Friday, April 15, 2016

"Illegal Alien?" SHHHH...Not In The Library of Congress!

                 According to a Los Angeles Times report, the Library of Congress will no longer use “illegal aliens” as a bibliographical term, stating that the once common phrase had become offensive. The Times stated that the library will now use “noncitizens” and “unauthorized immigration” when referring to individuals and the larger phenomenon of people residing in the country illegally.
                Not surprisingly, the library decided to make the change after a group of students from Dartmouth College urged it to do so. The group, known as CoFIRED (for the Dartmouth Coalition for Immigration Reform, Equality and DREAMers), was assisted by the American Library Association.
                I’m not sure what function “DREAMers” serves, it seems nonsensical, unwieldy and out of place in this context, though I’m sure the students think it’s perfectly appropriate. Much as they believe it’s appropriate for them to determine what terminology the U.S. Library of Congress uses. The Library of Congress is a respected institution that plays an extraordinary role worldwide. Its subject headings are used by libraries around the globe, so the DREAMers at CoFIRED have essentially unilaterally imposed their will on the rest of the planet, albeit in the most inclusive, open, tolerant, validating manner, I’m sure.
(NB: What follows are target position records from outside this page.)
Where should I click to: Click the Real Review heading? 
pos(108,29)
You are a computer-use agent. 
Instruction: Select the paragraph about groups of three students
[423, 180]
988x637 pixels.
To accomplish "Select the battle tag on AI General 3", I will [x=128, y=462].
                In actuality, one student was behind all this. Melissa Padilla, a student in her last year at Dartmouth, “decided to explore [her] identity as an undocumented immigrant” while a freshman at the school. While researching the topic, she realized she frequently read the words “illegal alien,” so, offended, she contacted fellow CoFIRED members, and they subsequently made their appeal to the Library of Congress in 2014. “I think a university should be free of the racist phrases I heard growing up,” Padilla said. And so they shall, Melissa.
                The Library of Congress’ executive summary sited the April 2014 announcement by the Associated Press that they would no longer use ‘illegal’ as a descriptor for any individual. Well, isn’t that special? The next time a policeman or state trooper tells me that speeding is illegal, I’m going to tell him or her that that term is offensive and hurtful, and suggest he or she instead use the phrase “unauthorized rate of travel.”
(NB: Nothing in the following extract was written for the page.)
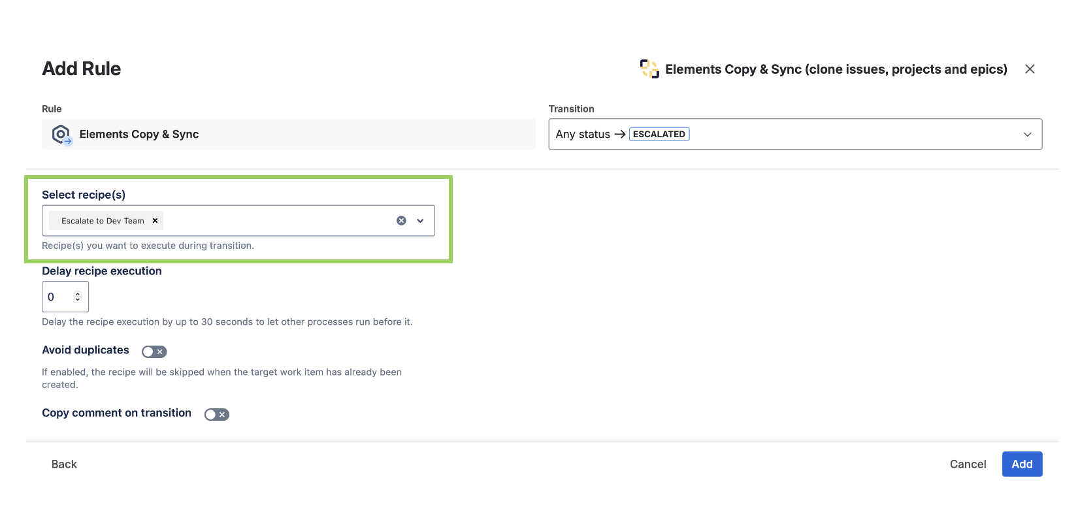Enable the Avoid duplicates toggle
              Some who pushed for- or helped implement- this change claim one of their goals is to make the language more precise. This is patently absurd. Entering the country without authorization is by definition illegal. “Alien” appears in the immigration code. Truth be told, their intent is actually the opposite. We glean less from the term “noncitizen” than from “illegal alien,” precisely because it is less precise. It is broader and vaguer, so it carries less weight.
                If we are too craven and p.c.-addled to say “terrorist,” “Islamic terror” or “illegal alien,” then we are as the drunk alcoholically-challenged person who refuses to admit he has a problem.
                And our future will be no brighter.


                (Yet we use the phrase “invasive species” ad nauseum. This seems harsh…and hypocritical. Another one of nature’s myriad life forms arrives on our shores to strengthen us through diversity, and we make it sound like an invasion? Does this mean war?).